Homicides conjugaux: une psy à la rencontre de meurtriers

Jean-François Cliche
Le Soleil

(Montréal) Rien ne les distinguait vraiment des autres. Emploi moyen. Classe moyenne. Pas de passé criminel. Pas de violence conjugale. Tous des Pierre-Jean-Jacques, quoi. Mais ça, c'était les apparences, et rien d'autre: ils ont tous fini par tuer leur conjointe. Qu'est-ce qui s'est passé en dedans?

C'est pour tenter de comprendre que Suzanne Léveillée, professeure de psychologie à l'Université du Québec à Trois-Rivières, a fait des «entretiens cliniques» avec 20 hommes qui sont détenus dans des pénitenciers pour homicide conjugal, un type de meurtre qui se produit au rythme de plus d'un par mois au Québec.

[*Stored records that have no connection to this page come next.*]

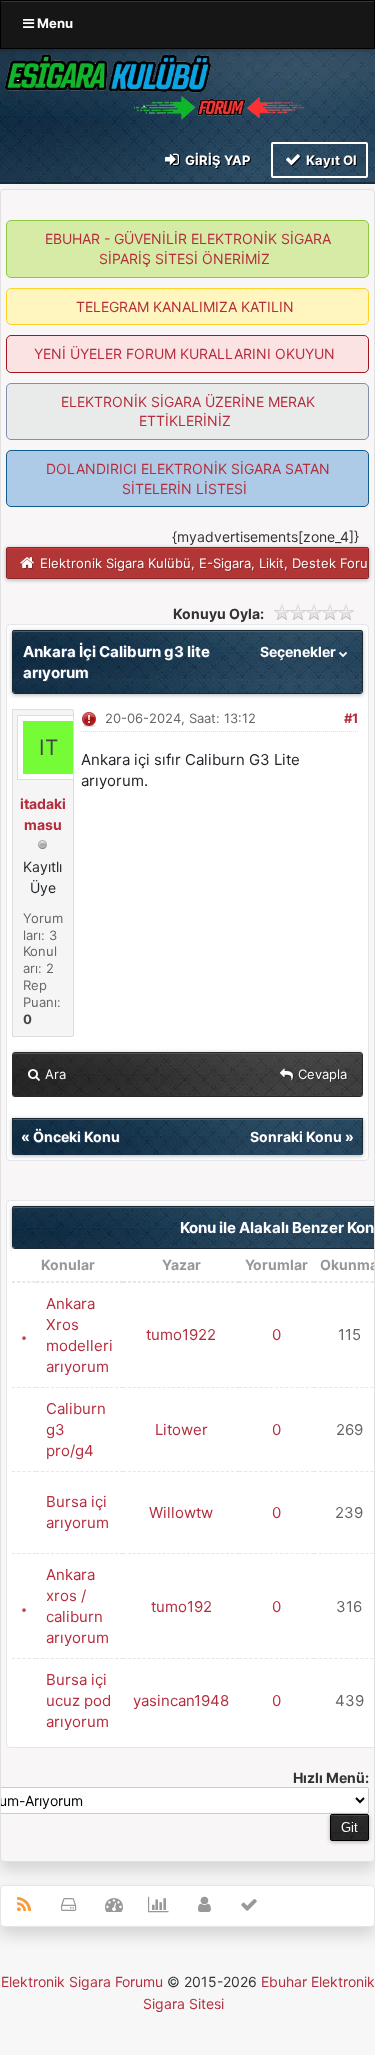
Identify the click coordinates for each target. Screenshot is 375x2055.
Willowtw (181, 1512)
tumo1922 (181, 1334)
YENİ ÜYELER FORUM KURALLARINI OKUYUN (184, 353)
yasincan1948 (181, 1700)
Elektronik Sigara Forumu (82, 1981)
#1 (351, 718)
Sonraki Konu (296, 1136)
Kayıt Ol (330, 160)
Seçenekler (299, 651)
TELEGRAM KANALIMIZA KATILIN (185, 306)
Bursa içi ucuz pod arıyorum (78, 1700)
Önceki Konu (76, 1136)
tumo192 (181, 1606)
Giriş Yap (216, 160)
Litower (181, 1429)
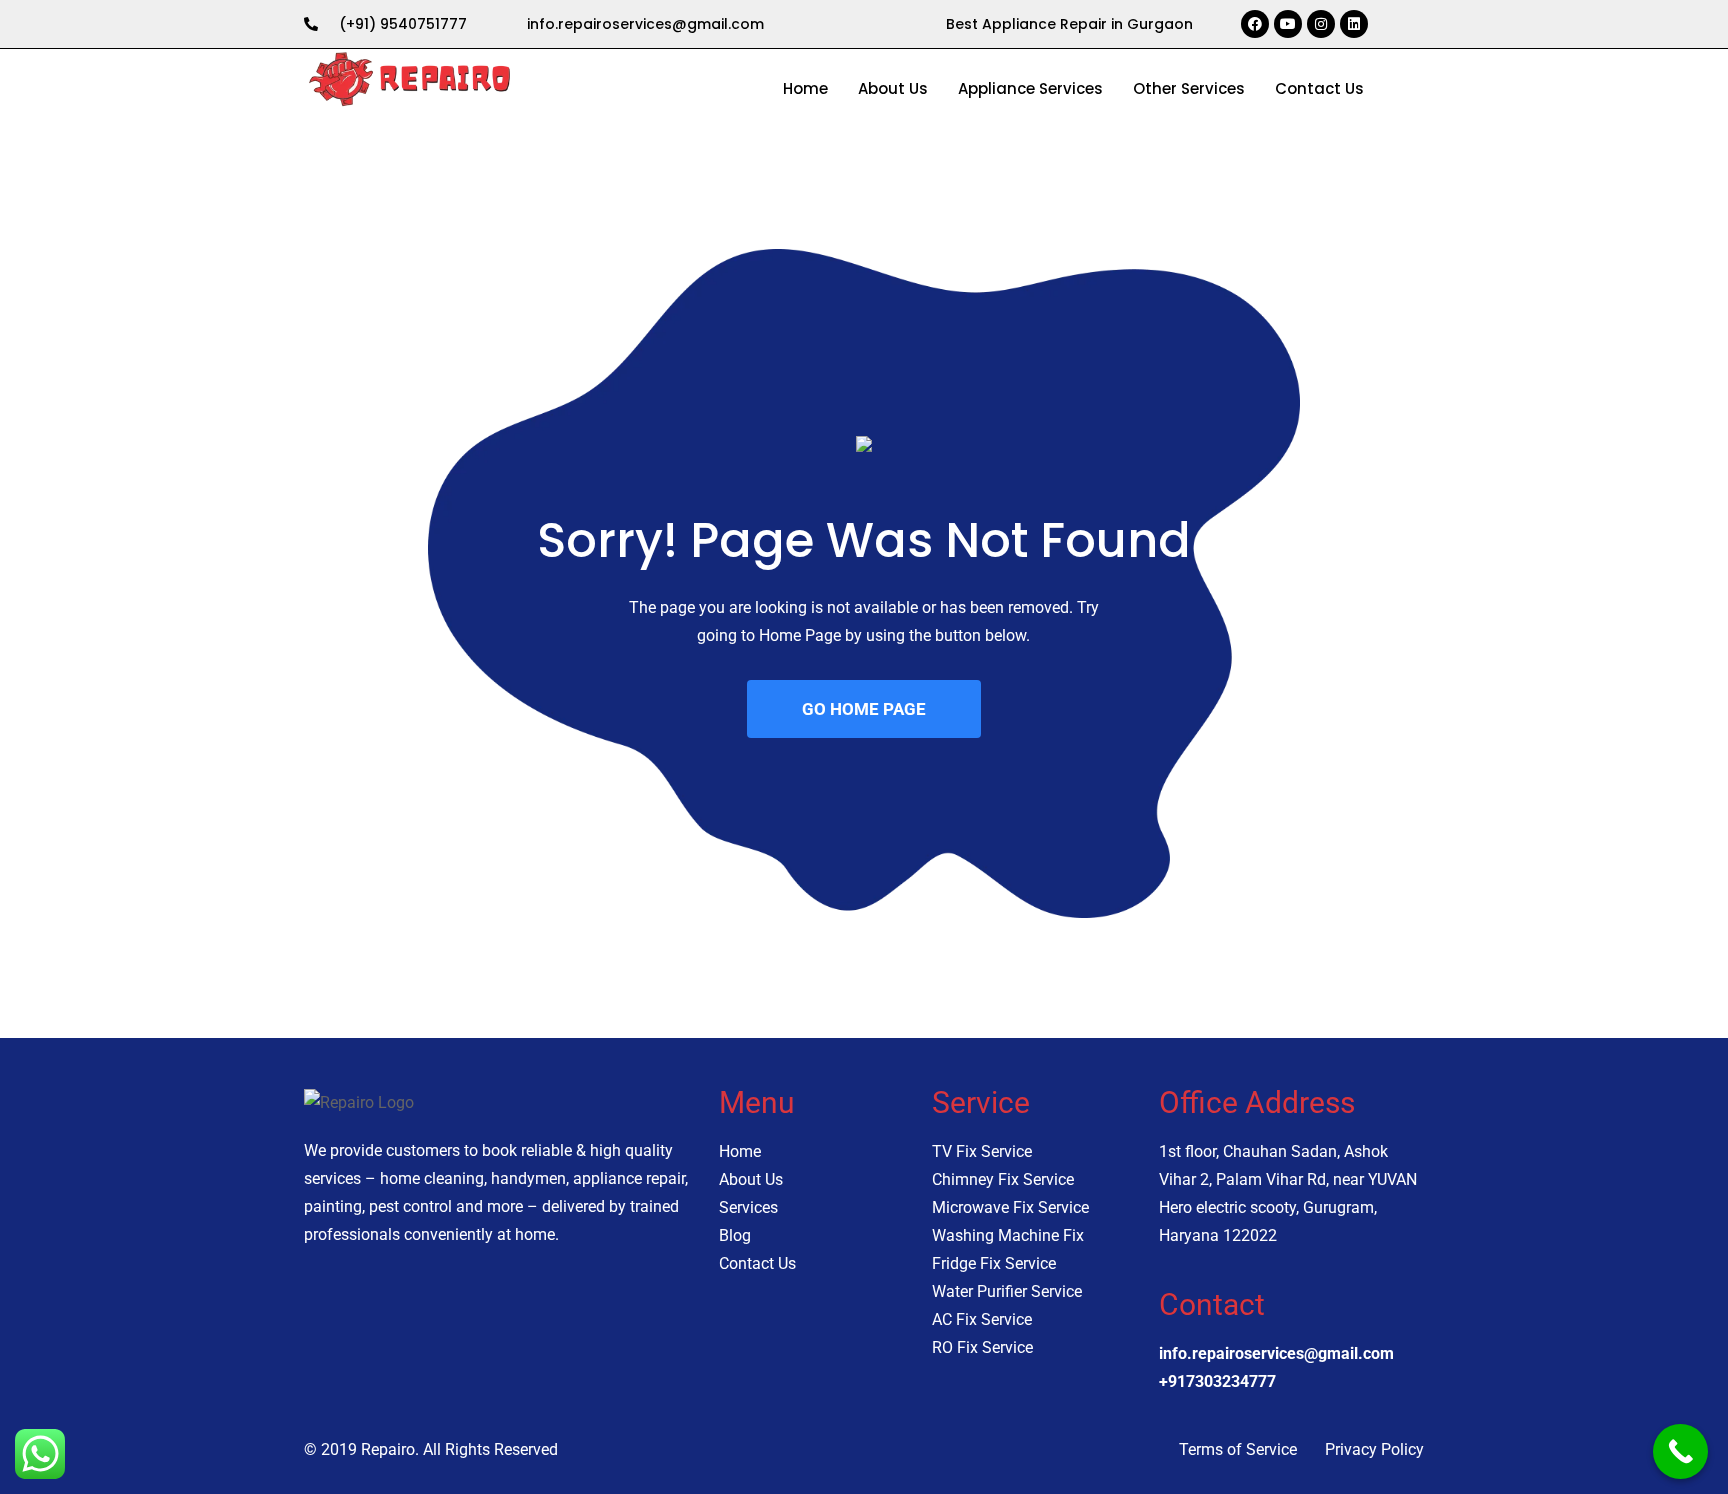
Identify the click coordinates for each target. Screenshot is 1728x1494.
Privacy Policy (1374, 1449)
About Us (893, 88)
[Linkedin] (1354, 24)
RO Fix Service (982, 1347)
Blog (735, 1235)
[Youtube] (1288, 24)
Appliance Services (1030, 88)
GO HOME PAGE (864, 709)
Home (805, 88)
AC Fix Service (982, 1319)
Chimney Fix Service (1003, 1179)
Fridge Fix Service (994, 1263)
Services (748, 1207)
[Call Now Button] (1680, 1451)
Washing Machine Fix (1008, 1235)
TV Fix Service (982, 1151)
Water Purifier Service (1007, 1291)
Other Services (1189, 88)
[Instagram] (1321, 24)
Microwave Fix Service (1010, 1207)
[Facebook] (1255, 24)
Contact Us (1319, 88)
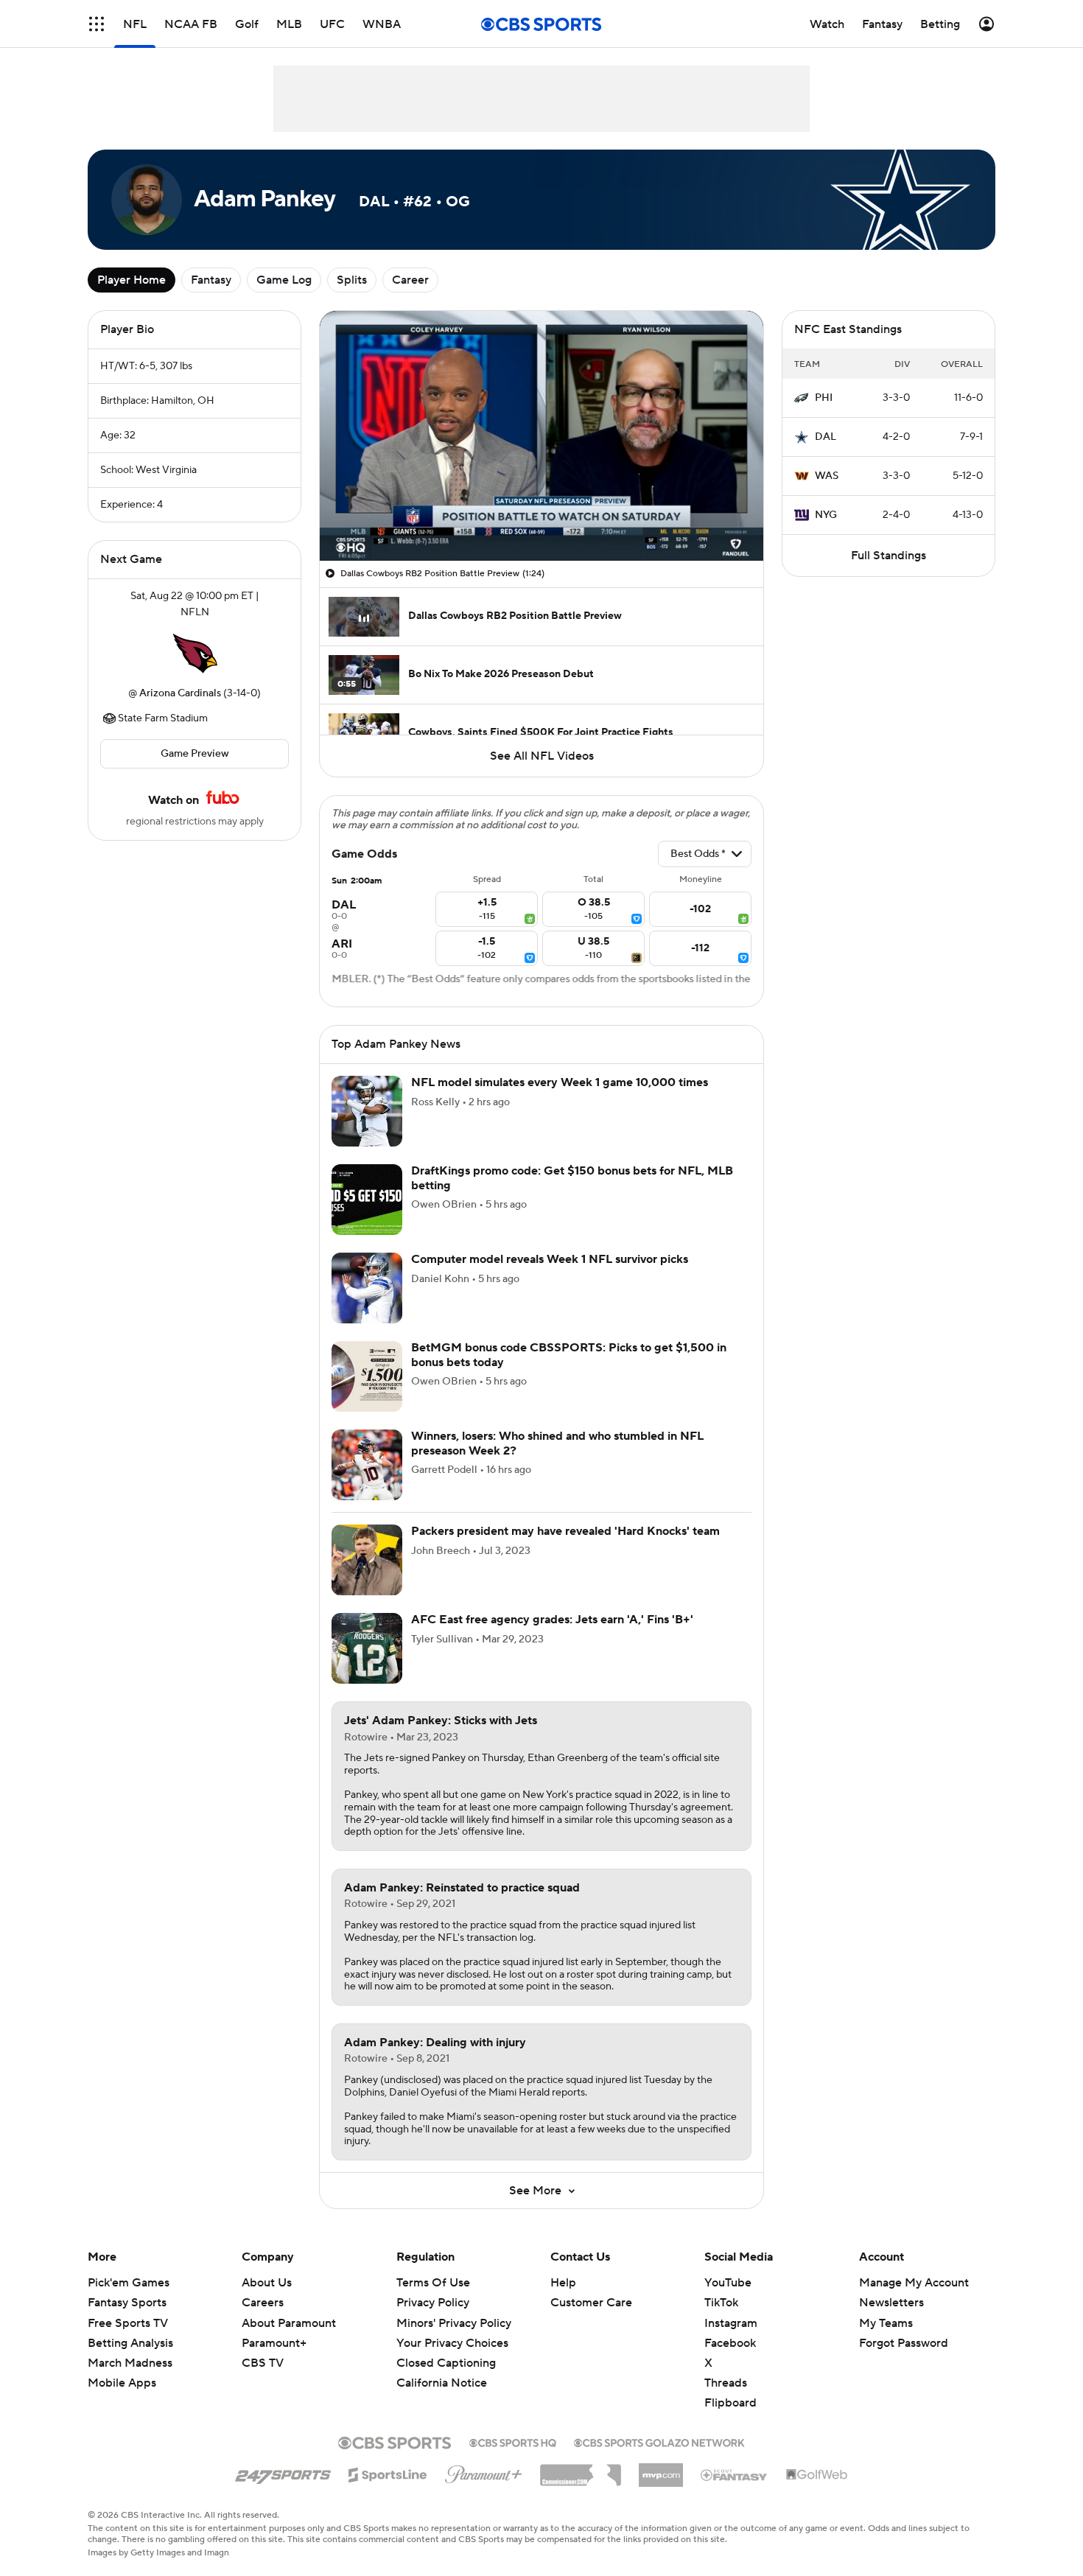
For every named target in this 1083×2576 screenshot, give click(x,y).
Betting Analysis (130, 2343)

Et ses résultats (préliminaires, notons-le), qu'elle a présentés hier au congrès de l'Association francophone pour le savoir (Acfas), permettent d'ébaucher certaines pistes, qu'il reste à étayer.

Ainsi, la moitié de ces 20 hommes viennent de famille où ils ont subi de la violence, ont été abandonnés ou ont manqué d'une «figure parentale significative». Et pas moins de 80% d'entre eux ont essayé de se suicider avant ou après leur meurtre.

«L'idée n'est pas d'excuser leur geste, absolument pas, je tiens à le dire, souligne Mme Léveillée. Il s'agit plutôt de comprendre. [...] Avec les rapports de coroner et de police, on a une exhaustivité, mais on n'a pas le profil psychique de la personne. Ces rapports ne permettent pas de faire l'histoire de vie de ces hommes-là.» D'où l'intérêt de se rendre elle-même en prison pour les interviewer - du moins, ceux qui sont toujours en vie, puisque 20% des hommes qui tuent leur conjointe se suicident après.

Mme Léveillée, rappelons-le, est coauteure d'un rapport gouvernemental publié en 2008 qui faisait l'état des lieux sur les drames conjugaux. En général, dit-elle, la relation avec la conjointe est «teintée de dépendance ou de narcissisme» - auquel cas l'autre est perçu comme un miroir qui, «quand il ne reflète pas une image positive, peut engendrer une réaction agressive», explique Mme Léveillée. Contrairement aux «drames familiaux», où l'impensable est souvent commis avec une arme à feu, les homicides conjugaux (dont seule la conjointe est victime) sont plutôt perpétrés à mains nues ou à l'arme blanche, et impliquent souvent un «acharnement sur la victime», c'est-à-dire que l'agression peut continuer même quand la victime est morte ou inconsciente.

«Je pense qu'il va falloir poursuivre les recherches au sujet des antécédents familiaux et de l'histoire de vie», poursuit la psychologue, parce que le fait de vivre une séparation ne peut pas à lui seul expliquer un meurtre. Et si l'on veut prévenir ces situations, il va falloir en savoir davantage sur ces «histoires de vie» qui mènent à ces drames, car, autrement, «ce sont vraiment des profils d'hommes qui seraient passés inaperçus sans ce passage à l'acte».

Pour les intervenants de première ligne, admet Mme Léveillée, la tâche est loin d'être évidente - d'ailleurs, 20% des hommes tuant leur conjointe consultent un psy ou un autre professionnel dans l'année qui précède le meurtre, et cette proportion atteint 50% chez ceux qui emportent toute leur famille. Il faut amener ces hommes à parler de cette violence, «mais c'est comme si les intervenants étaient plus à l'aise de recevoir ces confidences pour le suicide que pour un homicide. Quand quelqu'un nous parle d'idées agressives, l'intervenant se mobilise, il se demande : "Qu'est-ce que je fais, est-ce que j'appelle la police?" Mais il faut le faire parler de ces pensées-là. [...] Des efforts de sensibilisation sont déjà en cours», dit la psychologue.